Our members are creative and resourceful. Each member has a different passion or specialty, but they are all miniaturists. Their work is shown here. Click on the photos to see more detail.
Mary Jeans has an acute attention to detail and doesn’t hesitate to rework a project until it is absolutely perfect. She has a complete workshop where she loves to “make sawdust,” or use her expert woodworking skills.
Karin Lambert entered the miniature scene building elaborate dollhouses. Once she ran out of space for her houses, she specialized in exquisite award-winning porcelain dolls. Her work has been published in national and international miniatures magazines, and you can find her at “Blue Moon Doll Studio” on Facebook.
Joyce Metcalf (1928–2019) began her mini career making elaborate clothespin dolls. She found that she enjoyed painting the tiny features and making the detailed clothing. She transitioned to porcelain faces and bodies. Her dolls are now enjoyed by collectors around the world.
Sherrill Necessary’s work is simple with stylized designs. She prefers wood and fabrics, often in clear colors. She prefers to make things more than scenes. You can find more here.

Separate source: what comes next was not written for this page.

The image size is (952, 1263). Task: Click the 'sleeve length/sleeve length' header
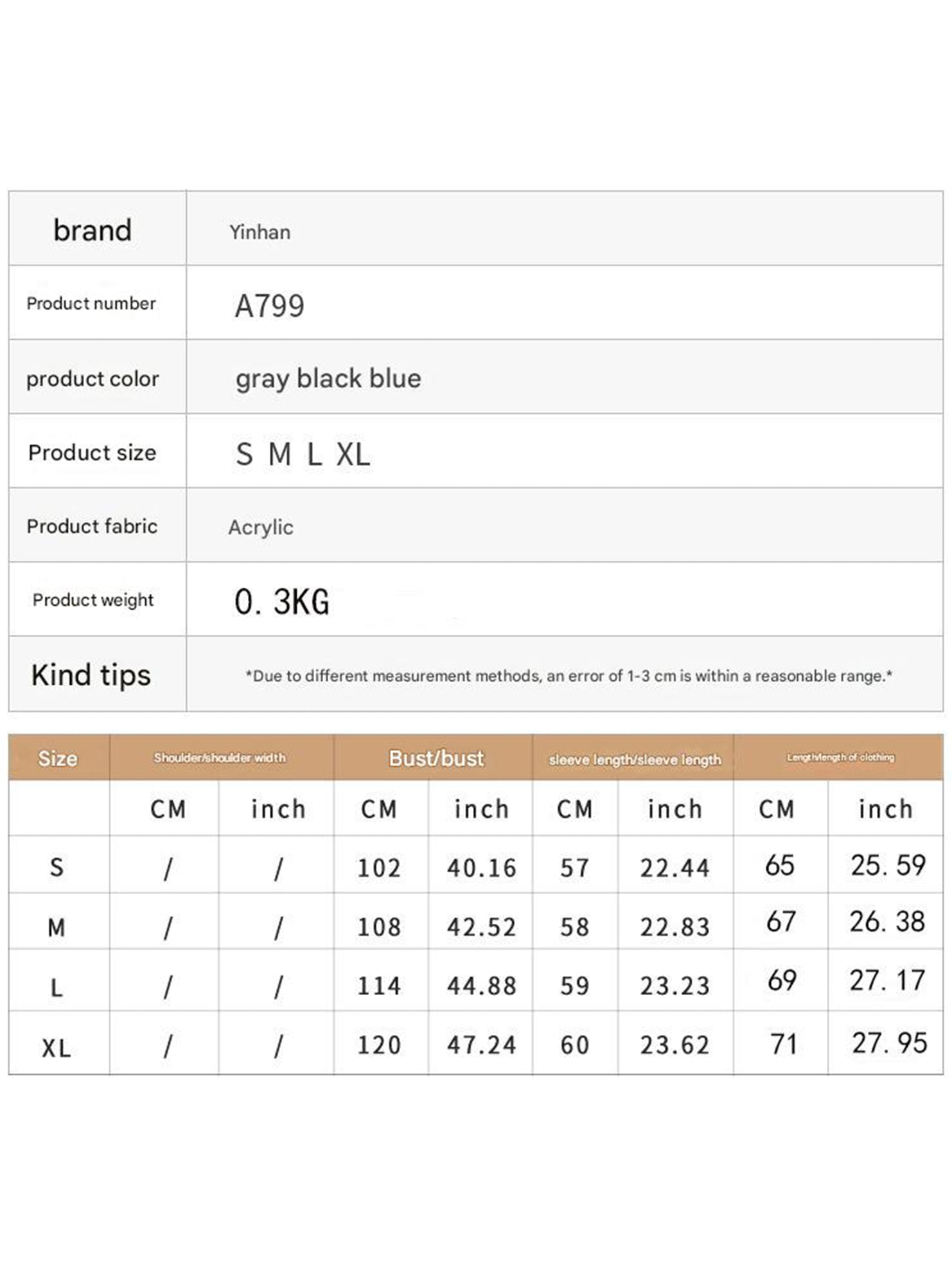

Diane Scott works in all media, but her favorites are embroidery, in particular French knot rugs, and paper clay, which she uses to make fanciful and realistic scenes.

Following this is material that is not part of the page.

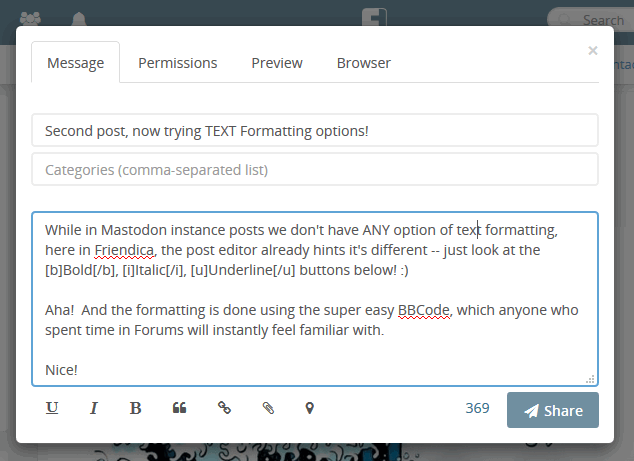634x461 pixels.
Task: Click inside the message body text area
Action: (x=315, y=299)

Joanne Snyder describes her interest in miniatures as a “hobby gone bad.” She displayed some of her own projects on her desk at the natural history museum where she volunteered. The curator was impressed and asked her if she would renovate some of their historical models. With her husband and his sister, they formed a business making models for many museums. Now she is back to building for herself, but each project still involves a story and research.
Peggy Zorn thinks outside the (room) box. Her award-winning miniatures not only include a story and lots of detail, they also include a heavy dose of whimsy. She is also an expert at electronics, adding light and sometimes sound.